#### TEXTE PRÉSENTÉ
+ + + + + + +

Voici le cas d’un enfant qui est à la fois dépendant, émotif et perfectionniste. Ce qui nous intéresse aujourd’hui, c’est le sens du perfectionnisme et la dépendance.
Il a une très grande sensibilité et se laisse facilement perturber par ses émotions, des émotions qui vont l’empêcher de se concentrer et d’avancer. La maman stresse parce qu’elle voit le temps qui passe et tous les exercices qui restent à faire pour respecter les délais.
Tout d’abord, la sensibilité va peu à peu se lisser, elle va se déplacer et être plus maîtrisée avec l’âge, donc on la laisse s’épanouir et maturer.
Pour ce qui est du respect du délai, on mettra l’enfant en situation de challenge où le délai fait partie de l’exercice autant que la note. On peut faire une notation spéciale 50/50. Challenge: notion d’exploit sportif, vous lui en parlez comme un entraîneur, votre ton est crucial. Evitez le ton « on pourrait peut-être si tu veux » et employez plutôt « le défi que nous allons affronter maintenant, il est possible que tu n’en sois pas capable. Tu es trop petit, c’est vrai. Mais je compte sur ta force et ta rapidité. Ce sera dur pour nous deux. Car voilà comment ça va se passer… »
En fait, ce ne sera pas si dur que ça et l’enfant réussira suffisamment pour que vous en soyez contente, ce qui va le motiver puissamment.
Une maman avait un problème énorme avec son enfant, qui refusait de travailler. Elle a introduit le challenge à notre demande.
Bonjour Rémy,Challenge réussi ce matin !F. progresse en flèche, ses capacités se réveillent !J’ai bien préparé F. plusieurs jours avant ce jour.Hier soir j’ai écris le déroulement du challenge, dictée, analyse grammaticale, calcul mental, addition, soustraction, problème.La matinée était assurée pour la réussite, en deux heures le travail fut parfaitement terminé.F. a dû écrire, réécrire, recommencer pour finalement réussir chaque épreuve.Rémy, vous êtes un super coach, je suis hyper méga contente. En moi sommeille aussi des capacités, quelle réjouissance !
Le perfectionniste
Ce garçon par ailleurs aime que sa maman reste toujours à côté de lui pendant qu’il fait les exercices. Il demande à sa maman de valider chacune de ses réponses avant d’écrire. C’est épuisant pour la maman qui se sent accaparée. Elle n’est d’ailleurs pas sûre que ce soit un bien pour son fils.

+ + + + + + +

#### DONNÉES

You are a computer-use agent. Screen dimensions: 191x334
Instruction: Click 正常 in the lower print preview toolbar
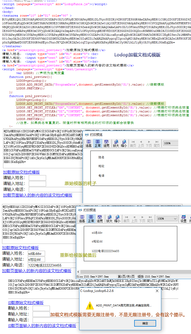pyautogui.click(x=91, y=219)
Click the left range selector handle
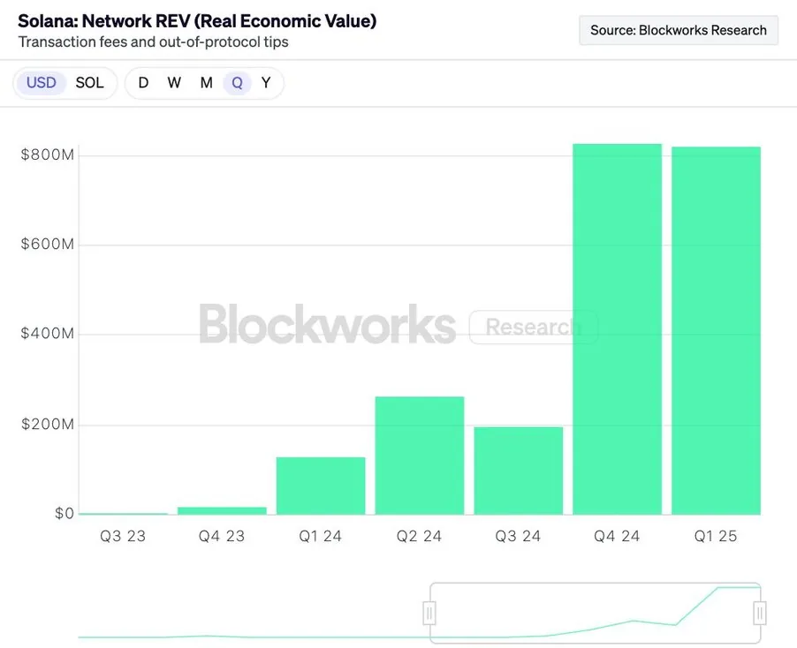The height and width of the screenshot is (648, 797). [429, 613]
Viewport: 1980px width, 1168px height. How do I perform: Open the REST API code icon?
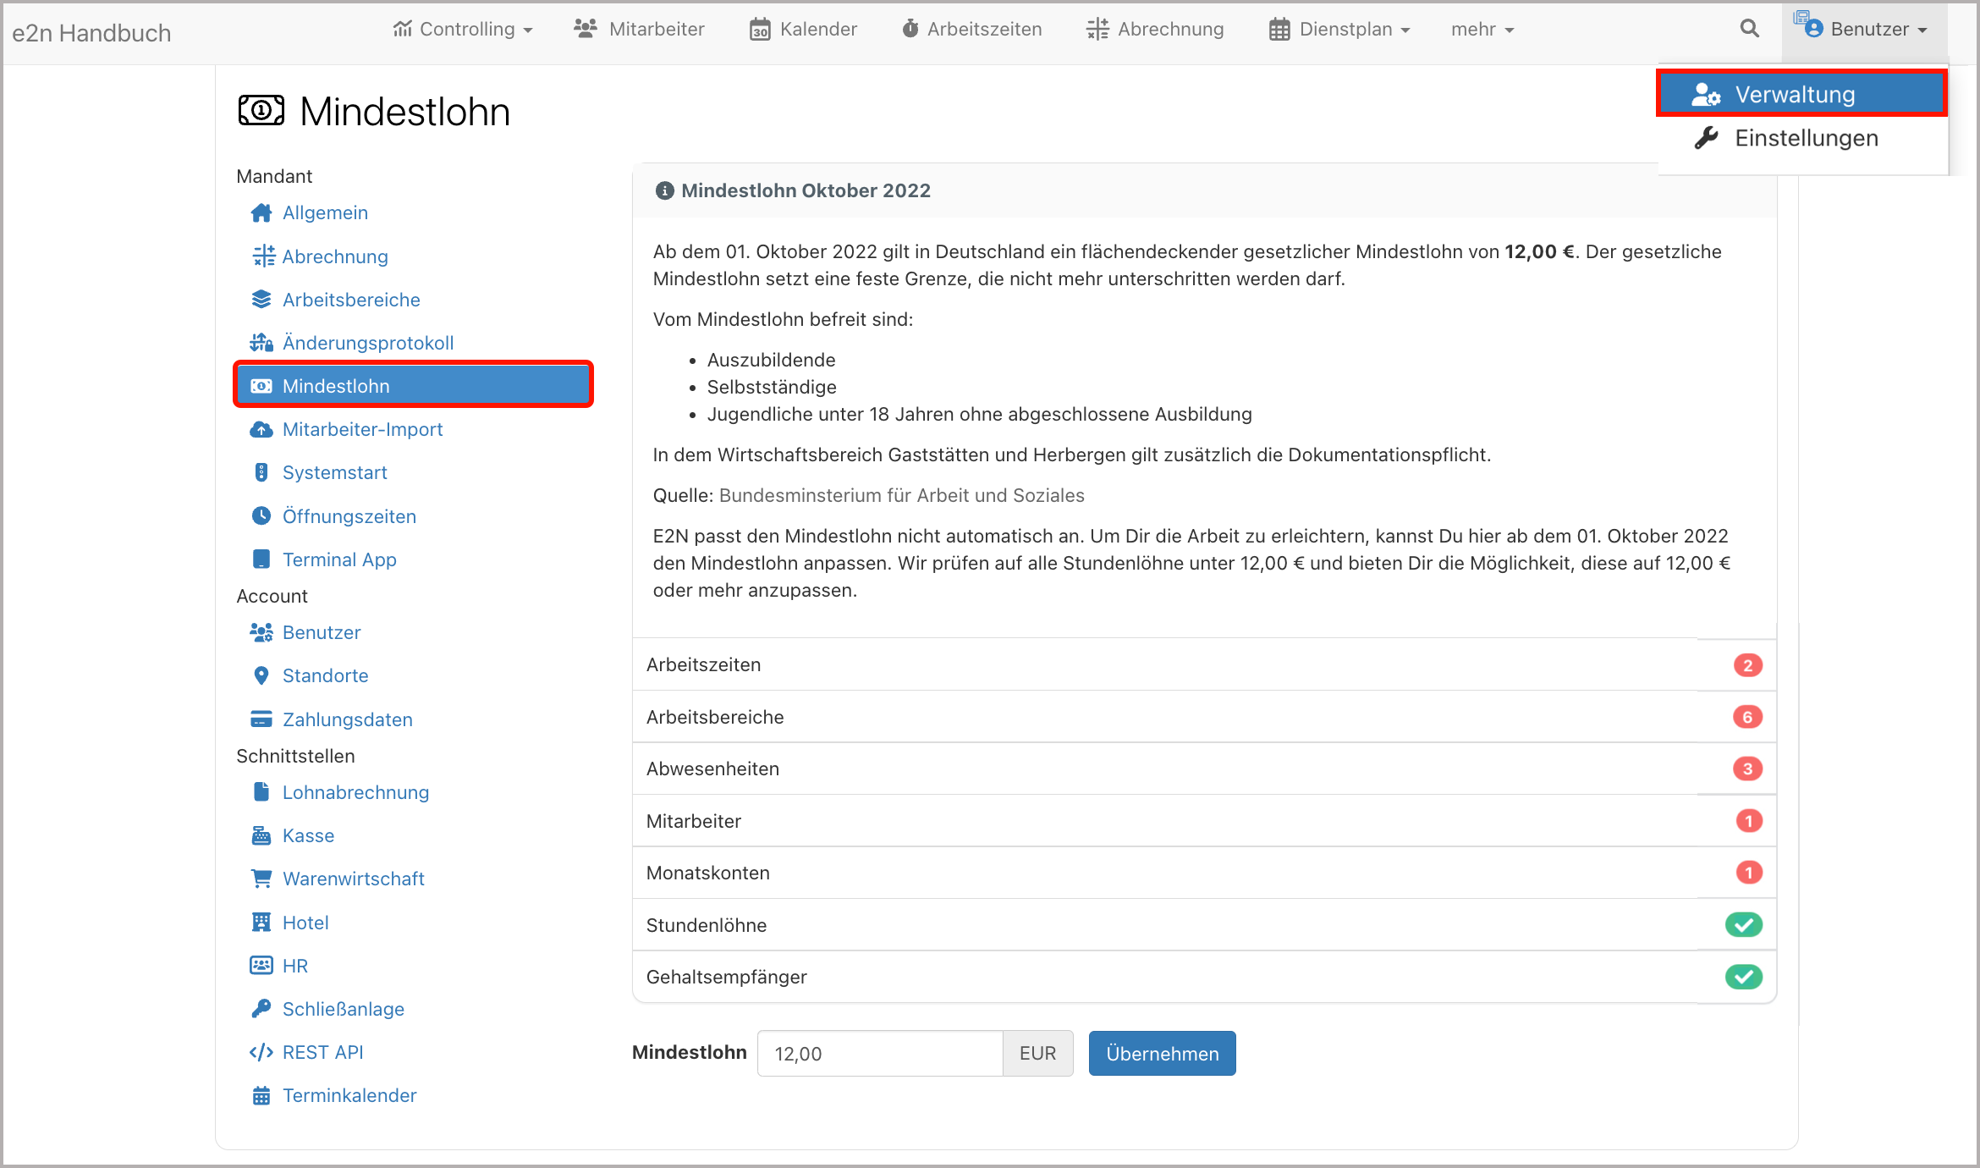point(260,1052)
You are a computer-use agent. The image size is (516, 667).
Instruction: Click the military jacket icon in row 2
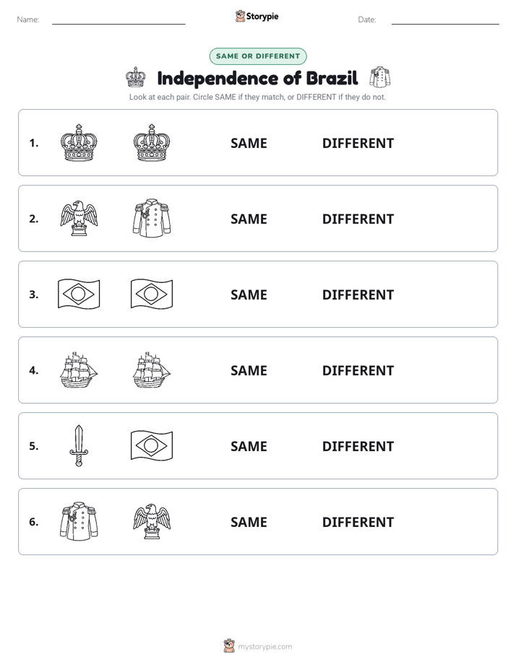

+ + + + + + +

#### CONSIGNE
Rédigez la suite du texte sur l'enfant dépendant et perfectionniste, à partir de sa dernière phrase.

#### RÉSULTAT
C’est assez rare. On a affaire à un perfectionniste, quelqu’un qui pourrait aller très loin dans son domaine. Donc, ça confirme qu’on doit associer un respect du temps. Mais sans rien casser. Car on note aussi une inquiétude, une peur de faire une erreur. Or, l’erreur, nous l’avons vu, est bénéfique. Il ne faut pas que l’enfant en ait peur.
Il faudra donc faire attention quand on présentera le challenge. Au début, la note sur le délai pourrait être sur 20 et le reste sur 70, le respect du délai ne serait qu’une prime. Ensuite, on augmentera. Il apprendra ainsi à rendre un travail dans les temps, ce qui est le problème bien connu des chercheurs (beaucoup se sont effondrés dans la vie parce qu’ils en étaient incapables). C’est au parent de le lui apprendre.
Expliquez-lui sous forme d’histoires: un jour, un roi attendait un message lui indiquant où trouver un trésor. L’homme qui était chargé d’écrire le message et de le faire parvenir par un messager, fut impressionné et décida de recommencer son message car il n’était pas content de la manière dont le message était rédigé. Il recommença cent fois et enfin, il le remit au messager qui partit. Hélas, quand le messager parvint au roi, le roi en colère lui dit: « Va dire à celui qui a écrit ce message que le trésor de notre peuple a été volé par des pillards qui sont arrivés sur place avant nous. C’est trop tard ! »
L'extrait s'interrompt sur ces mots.